— The exercise —
Rewrite all of the items below, switching "GUI agent" to "interface agent" wherever it occurs and keeping everything else the same.

— Data for this task —
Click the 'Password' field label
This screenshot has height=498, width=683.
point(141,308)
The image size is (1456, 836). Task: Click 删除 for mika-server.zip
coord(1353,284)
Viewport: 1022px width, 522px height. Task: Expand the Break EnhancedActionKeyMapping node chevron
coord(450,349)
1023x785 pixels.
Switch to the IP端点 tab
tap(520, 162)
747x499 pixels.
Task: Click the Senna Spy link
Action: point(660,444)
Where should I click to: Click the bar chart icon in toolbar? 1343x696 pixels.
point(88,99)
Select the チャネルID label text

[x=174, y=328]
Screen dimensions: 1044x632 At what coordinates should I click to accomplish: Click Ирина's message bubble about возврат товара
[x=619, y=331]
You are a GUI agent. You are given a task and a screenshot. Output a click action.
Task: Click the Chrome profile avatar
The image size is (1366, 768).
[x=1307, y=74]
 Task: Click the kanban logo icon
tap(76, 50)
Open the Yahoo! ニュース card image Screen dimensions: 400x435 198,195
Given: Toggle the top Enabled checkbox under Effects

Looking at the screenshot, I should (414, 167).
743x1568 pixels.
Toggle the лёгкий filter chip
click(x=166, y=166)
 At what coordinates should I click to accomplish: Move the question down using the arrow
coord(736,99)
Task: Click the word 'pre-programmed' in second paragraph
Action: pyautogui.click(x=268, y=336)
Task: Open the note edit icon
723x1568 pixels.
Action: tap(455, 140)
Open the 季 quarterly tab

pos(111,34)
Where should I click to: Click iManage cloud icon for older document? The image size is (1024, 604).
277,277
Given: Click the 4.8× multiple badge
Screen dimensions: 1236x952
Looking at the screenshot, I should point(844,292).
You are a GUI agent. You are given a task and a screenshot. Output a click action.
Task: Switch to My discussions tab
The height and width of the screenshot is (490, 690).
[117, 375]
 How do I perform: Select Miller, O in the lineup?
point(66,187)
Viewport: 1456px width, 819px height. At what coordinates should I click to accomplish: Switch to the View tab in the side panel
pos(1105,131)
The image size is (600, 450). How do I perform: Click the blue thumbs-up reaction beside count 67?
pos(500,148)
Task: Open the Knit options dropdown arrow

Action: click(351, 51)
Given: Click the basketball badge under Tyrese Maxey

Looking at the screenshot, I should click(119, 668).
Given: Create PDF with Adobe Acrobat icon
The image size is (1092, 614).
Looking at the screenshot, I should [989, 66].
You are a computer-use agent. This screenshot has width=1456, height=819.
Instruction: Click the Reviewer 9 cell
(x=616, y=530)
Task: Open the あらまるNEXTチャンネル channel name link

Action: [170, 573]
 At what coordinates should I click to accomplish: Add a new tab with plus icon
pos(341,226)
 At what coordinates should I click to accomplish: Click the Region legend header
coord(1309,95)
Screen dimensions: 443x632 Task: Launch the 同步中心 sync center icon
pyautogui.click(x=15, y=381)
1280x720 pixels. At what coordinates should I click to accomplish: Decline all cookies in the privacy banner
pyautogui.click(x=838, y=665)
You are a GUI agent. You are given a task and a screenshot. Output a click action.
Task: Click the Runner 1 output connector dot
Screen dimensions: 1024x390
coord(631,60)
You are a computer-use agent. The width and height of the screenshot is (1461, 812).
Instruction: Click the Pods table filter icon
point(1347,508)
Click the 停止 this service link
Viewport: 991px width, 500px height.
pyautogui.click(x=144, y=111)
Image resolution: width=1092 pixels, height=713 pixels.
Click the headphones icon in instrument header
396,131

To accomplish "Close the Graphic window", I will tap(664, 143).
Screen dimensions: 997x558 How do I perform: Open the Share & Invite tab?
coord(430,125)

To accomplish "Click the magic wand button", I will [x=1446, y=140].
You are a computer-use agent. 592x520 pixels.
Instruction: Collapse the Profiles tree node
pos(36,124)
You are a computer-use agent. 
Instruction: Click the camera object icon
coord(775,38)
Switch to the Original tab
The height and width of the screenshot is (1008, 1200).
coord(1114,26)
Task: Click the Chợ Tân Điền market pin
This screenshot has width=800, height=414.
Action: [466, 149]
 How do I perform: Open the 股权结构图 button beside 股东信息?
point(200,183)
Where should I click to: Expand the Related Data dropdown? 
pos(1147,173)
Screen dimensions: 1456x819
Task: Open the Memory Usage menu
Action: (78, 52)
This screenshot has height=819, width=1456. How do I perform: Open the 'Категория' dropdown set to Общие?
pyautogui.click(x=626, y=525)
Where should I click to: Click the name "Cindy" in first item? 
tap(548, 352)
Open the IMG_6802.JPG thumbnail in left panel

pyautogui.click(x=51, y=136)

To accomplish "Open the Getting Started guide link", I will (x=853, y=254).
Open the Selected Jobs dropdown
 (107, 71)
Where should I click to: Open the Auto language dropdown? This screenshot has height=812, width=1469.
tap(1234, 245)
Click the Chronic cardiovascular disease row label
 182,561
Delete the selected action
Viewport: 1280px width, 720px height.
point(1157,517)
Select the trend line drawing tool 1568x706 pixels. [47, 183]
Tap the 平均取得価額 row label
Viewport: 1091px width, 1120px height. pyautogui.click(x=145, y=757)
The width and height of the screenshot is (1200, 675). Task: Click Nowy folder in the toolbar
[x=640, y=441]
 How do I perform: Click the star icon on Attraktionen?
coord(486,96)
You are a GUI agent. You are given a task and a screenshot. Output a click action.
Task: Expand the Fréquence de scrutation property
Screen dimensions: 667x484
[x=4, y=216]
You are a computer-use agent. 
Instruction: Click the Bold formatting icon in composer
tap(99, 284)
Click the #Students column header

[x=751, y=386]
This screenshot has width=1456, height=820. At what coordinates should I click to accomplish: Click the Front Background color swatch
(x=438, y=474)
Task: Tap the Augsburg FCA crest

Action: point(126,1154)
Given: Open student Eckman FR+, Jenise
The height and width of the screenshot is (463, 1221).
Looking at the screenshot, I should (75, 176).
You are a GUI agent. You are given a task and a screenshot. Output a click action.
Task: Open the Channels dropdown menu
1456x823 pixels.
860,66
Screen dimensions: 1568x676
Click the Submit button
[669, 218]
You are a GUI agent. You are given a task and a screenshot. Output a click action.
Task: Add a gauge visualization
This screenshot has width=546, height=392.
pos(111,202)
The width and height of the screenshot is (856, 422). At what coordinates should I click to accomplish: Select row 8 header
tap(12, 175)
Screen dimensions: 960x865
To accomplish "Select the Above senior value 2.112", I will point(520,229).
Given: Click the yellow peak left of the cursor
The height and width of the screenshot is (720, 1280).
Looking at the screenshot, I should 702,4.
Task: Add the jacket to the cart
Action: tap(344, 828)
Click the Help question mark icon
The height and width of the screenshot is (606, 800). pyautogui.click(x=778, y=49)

— The result —
Click the 'Password' field label
This screenshot has height=498, width=683.
point(141,308)
The image size is (1456, 836). Task: Click 删除 for mika-server.zip
coord(1353,284)
Viewport: 1022px width, 522px height. Task: Expand the Break EnhancedActionKeyMapping node chevron
coord(450,349)
1023x785 pixels.
Switch to the IP端点 tab
tap(520, 162)
747x499 pixels.
Task: Click the Senna Spy link
Action: point(660,444)
Where should I click to: Click the bar chart icon in toolbar? 1343x696 pixels.
point(88,99)
Select the チャネルID label text

[x=174, y=328]
Screen dimensions: 1044x632 At what coordinates should I click to accomplish: Click Ирина's message bubble about возврат товара
[x=619, y=331]
You are a interface agent. You are given a task and a screenshot. Output a click action.
Task: Click the Chrome profile avatar
The image size is (1366, 768).
[x=1307, y=74]
 Task: Click the kanban logo icon
tap(76, 50)
Open the Yahoo! ニュース card image Screen dimensions: 400x435 198,195
Given: Toggle the top Enabled checkbox under Effects

Looking at the screenshot, I should (414, 167).
743x1568 pixels.
Toggle the лёгкий filter chip
click(x=166, y=166)
 At what coordinates should I click to accomplish: Move the question down using the arrow
coord(736,99)
Task: Click the word 'pre-programmed' in second paragraph
Action: pyautogui.click(x=268, y=336)
Task: Open the note edit icon
723x1568 pixels.
Action: tap(455, 140)
Open the 季 quarterly tab

pos(111,34)
Where should I click to: Click iManage cloud icon for older document? The image size is (1024, 604).
277,277
Given: Click the 4.8× multiple badge
Screen dimensions: 1236x952
Looking at the screenshot, I should point(844,292).
You are a interface agent. You are given a task and a screenshot. Output a click action.
Task: Switch to My discussions tab
The height and width of the screenshot is (490, 690).
[117, 375]
 How do I perform: Select Miller, O in the lineup?
point(66,187)
Viewport: 1456px width, 819px height. At what coordinates should I click to accomplish: Switch to the View tab in the side panel
pos(1105,131)
The image size is (600, 450). How do I perform: Click the blue thumbs-up reaction beside count 67?
pos(500,148)
Task: Open the Knit options dropdown arrow

Action: click(351, 51)
Given: Click the basketball badge under Tyrese Maxey

Looking at the screenshot, I should click(119, 668).
Given: Create PDF with Adobe Acrobat icon
The image size is (1092, 614).
Looking at the screenshot, I should [989, 66].
You are a computer-use agent. This screenshot has width=1456, height=819.
Instruction: Click the Reviewer 9 cell
(x=616, y=530)
Task: Open the あらまるNEXTチャンネル channel name link

Action: [170, 573]
 At what coordinates should I click to accomplish: Add a new tab with plus icon
pos(341,226)
 At what coordinates should I click to accomplish: Click the Region legend header
coord(1309,95)
Screen dimensions: 443x632 Task: Launch the 同步中心 sync center icon
pyautogui.click(x=15, y=381)
1280x720 pixels. At what coordinates should I click to accomplish: Decline all cookies in the privacy banner
pyautogui.click(x=838, y=665)
You are a interface agent. You are given a task and a screenshot. Output a click action.
Task: Click the Runner 1 output connector dot
Screen dimensions: 1024x390
coord(631,60)
You are a computer-use agent. The width and height of the screenshot is (1461, 812).
Instruction: Click the Pods table filter icon
point(1347,508)
Click the 停止 this service link
Viewport: 991px width, 500px height.
pyautogui.click(x=144, y=111)
Image resolution: width=1092 pixels, height=713 pixels.
Click the headphones icon in instrument header
396,131

To accomplish "Close the Graphic window", I will tap(664, 143).
Screen dimensions: 997x558 How do I perform: Open the Share & Invite tab?
coord(430,125)

To accomplish "Click the magic wand button", I will [x=1446, y=140].
You are a computer-use agent. 592x520 pixels.
Instruction: Collapse the Profiles tree node
pos(36,124)
You are a computer-use agent. 
Instruction: Click the camera object icon
coord(775,38)
Switch to the Original tab
The height and width of the screenshot is (1008, 1200).
coord(1114,26)
Task: Click the Chợ Tân Điền market pin
This screenshot has width=800, height=414.
Action: [466, 149]
 How do I perform: Open the 股权结构图 button beside 股东信息?
point(200,183)
Where should I click to: Expand the Related Data dropdown? 
pos(1147,173)
Screen dimensions: 1456x819
Task: Open the Memory Usage menu
Action: (78, 52)
This screenshot has height=819, width=1456. How do I perform: Open the 'Категория' dropdown set to Общие?
pyautogui.click(x=626, y=525)
Where should I click to: Click the name "Cindy" in first item? 
tap(548, 352)
Open the IMG_6802.JPG thumbnail in left panel

pyautogui.click(x=51, y=136)

To accomplish "Open the Getting Started guide link", I will (x=853, y=254).
Open the Selected Jobs dropdown
 (107, 71)
Where should I click to: Open the Auto language dropdown? This screenshot has height=812, width=1469.
tap(1234, 245)
Click the Chronic cardiovascular disease row label
 182,561
Delete the selected action
Viewport: 1280px width, 720px height.
point(1157,517)
Select the trend line drawing tool 1568x706 pixels. [47, 183]
Tap the 平均取得価額 row label
Viewport: 1091px width, 1120px height. pyautogui.click(x=145, y=757)
The width and height of the screenshot is (1200, 675). Task: Click Nowy folder in the toolbar
[x=640, y=441]
 How do I perform: Click the star icon on Attraktionen?
coord(486,96)
You are a interface agent. You are given a task and a screenshot. Output a click action.
Task: Expand the Fréquence de scrutation property
Screen dimensions: 667x484
[x=4, y=216]
You are a computer-use agent. 
Instruction: Click the Bold formatting icon in composer
tap(99, 284)
Click the #Students column header

[x=751, y=386]
This screenshot has width=1456, height=820. At what coordinates should I click to accomplish: Click the Front Background color swatch
(x=438, y=474)
Task: Tap the Augsburg FCA crest

Action: point(126,1154)
Given: Open student Eckman FR+, Jenise
The height and width of the screenshot is (463, 1221).
Looking at the screenshot, I should (75, 176).
You are a interface agent. You are given a task and a screenshot. Output a click action.
Task: Open the Channels dropdown menu
1456x823 pixels.
860,66
Screen dimensions: 1568x676
Click the Submit button
[669, 218]
You are a interface agent. You are given a task and a screenshot. Output a click action.
Task: Add a gauge visualization
This screenshot has width=546, height=392.
pos(111,202)
The width and height of the screenshot is (856, 422). At what coordinates should I click to accomplish: Select row 8 header
tap(12, 175)
Screen dimensions: 960x865
To accomplish "Select the Above senior value 2.112", I will point(520,229).
Given: Click the yellow peak left of the cursor
The height and width of the screenshot is (720, 1280).
Looking at the screenshot, I should 702,4.
Task: Add the jacket to the cart
Action: tap(344, 828)
Click the Help question mark icon
The height and width of the screenshot is (606, 800). pyautogui.click(x=778, y=49)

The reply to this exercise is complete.